Pirkei Avos 4, 5 | פרקי אבות ד, ה
,רבי יוחנן בן ברוקא אומר כל המחלל שם שמים בסתר נפרעין ממנו בגלוי
אחד שוגג ואחד מזיד בחילול השם (אבות ד:ה)
Rebbe Yochanan ben Broka says "One who desecrates the Name of Heaven in private, punishment will be extracted from him in public, unintentional or intentional, both are alike regarding desecration of His Name."
It seems that when it comes to chillul Hashem the punishment doesn't fit the crime. Firstly, even if the chillul Hashem was committed privately the transgressor is punished publicly. Additionally, even if the chillul Hashem was created unintentionally, the offender is punished just as if he had created a chillul Hashem intentionally. How are we to understand the justice of the Divine Court?
The Gemara (Yoma 86a) describes chillul Hashem as behavior that causes people to be lax in their Torah observance or to look down at those who learn or observe the Torah. Thus, by its very essence, a chillul Hashem can only be affected if one misbehaved in front of another person and not in complete privacy. The Maharal explains that when the Tanna states that the desecration of Hashem was in private, he merely meant that it was not well known since only a few people were privy to what had occurred. Whether the chillul Hashem was public or private, nevertheless, His Name was desecrated in the eyes of others. Moreover, whether the chillul Hashem was intentional or not, the bottom line is that that His Name was desecrated.

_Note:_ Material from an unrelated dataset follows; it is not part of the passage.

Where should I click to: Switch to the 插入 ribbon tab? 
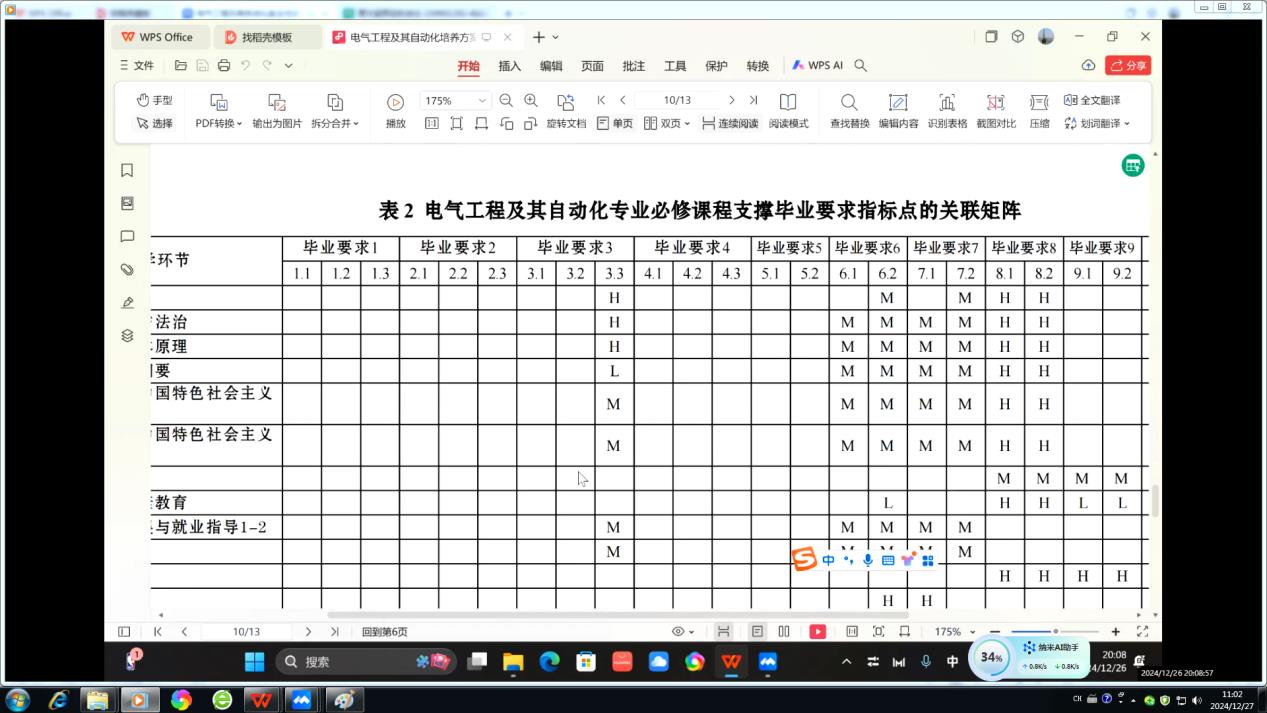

Chazal tell us (ibid.) that this aveirah is so severe that even teshuvah, Yom Kippur and suffering all combined, do not have the ability to completely erase the sin. Only at the time of death can this aveirah be totally cleansed. However, Rabbeinu Yonah (Sha'arei Teshuva 4:5) writes that there is a way to rectify even the sin of chillul Hashem. If one creates a kiddush Hashem by glorifying the Name of Hashem in the eyes of the populace, then he has in effect reversed the desecration by bringing glory to Hashem.

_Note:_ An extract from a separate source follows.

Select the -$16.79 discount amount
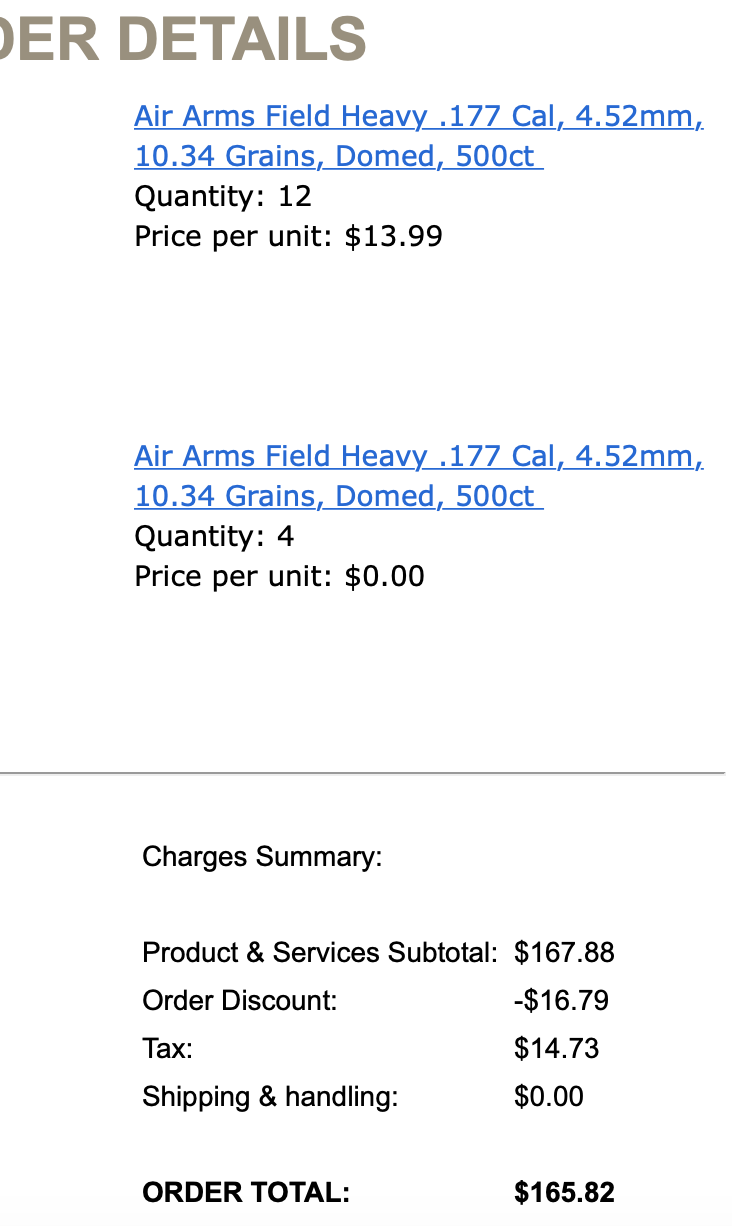The image size is (732, 1226). coord(561,1000)
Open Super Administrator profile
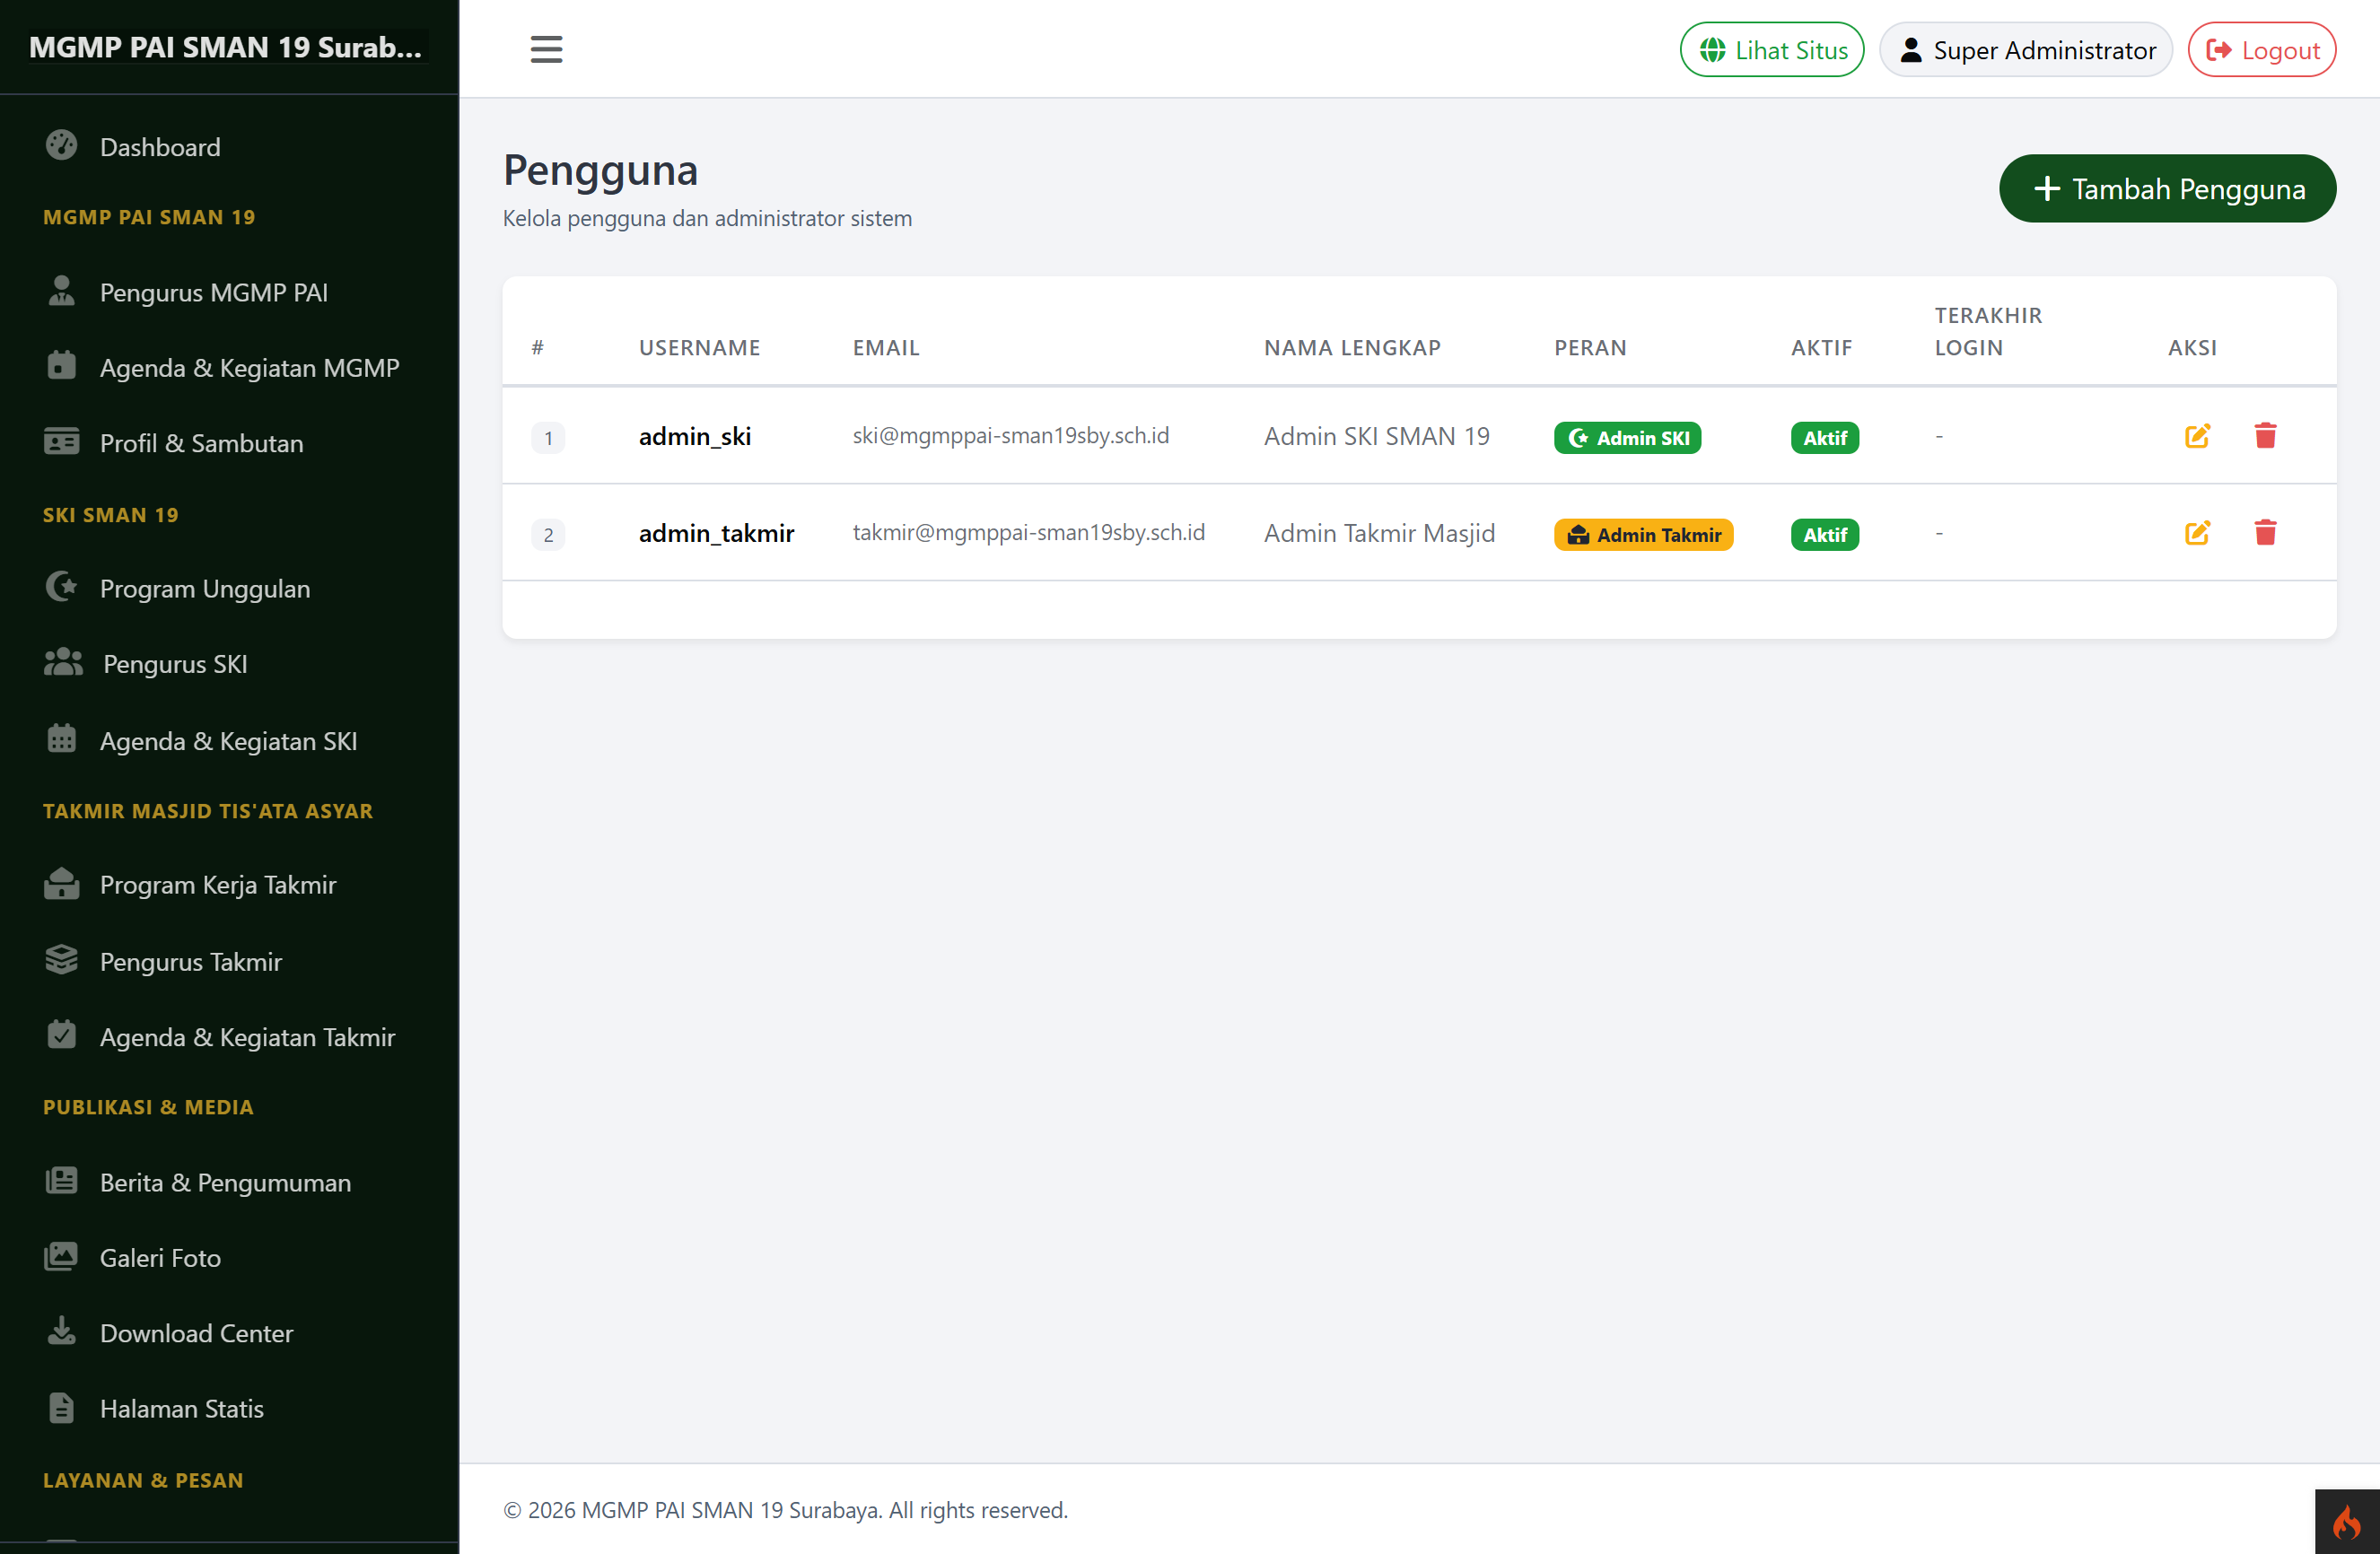2380x1554 pixels. tap(2025, 50)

However, if one does not make an effort to create a kiddush Hashem, then Hashem Himself must create the Kiddush Hashem and restore His glory to the level that it was at previous to the desecration. This is accomplished by publicly punishing the wrongdoer. When people behold the punishment of a transgressor, it brings glory to Hashem's Name. When the Tanna asserts that an unintentional and intentional chillul Hashem are equal, he meant that although the intentional chillul Hashem begets a more severe punishment, both are punished in a public forum. Even an unintentional chillul Hashem must be rectified and the public retribution creates the necessary kiddush Hashem.
Indeed, a chillul Hashem is a terrible sin. Yet, the converse is also true. Making a kiddush Hashem is a tremendous zechus that not only has the ability to rectify a chillul Hashem; it is also a great mitzvah that cannot amply be rewarded in this world.
A practical suggestion to help implement this idea: Behave in a way (e.g. give in graciously during an argument) that would make people comment, "Ploni who learned Torah - observe how beautiful are his ways and how respectable is his conduct" (ibid. Yoma 86a).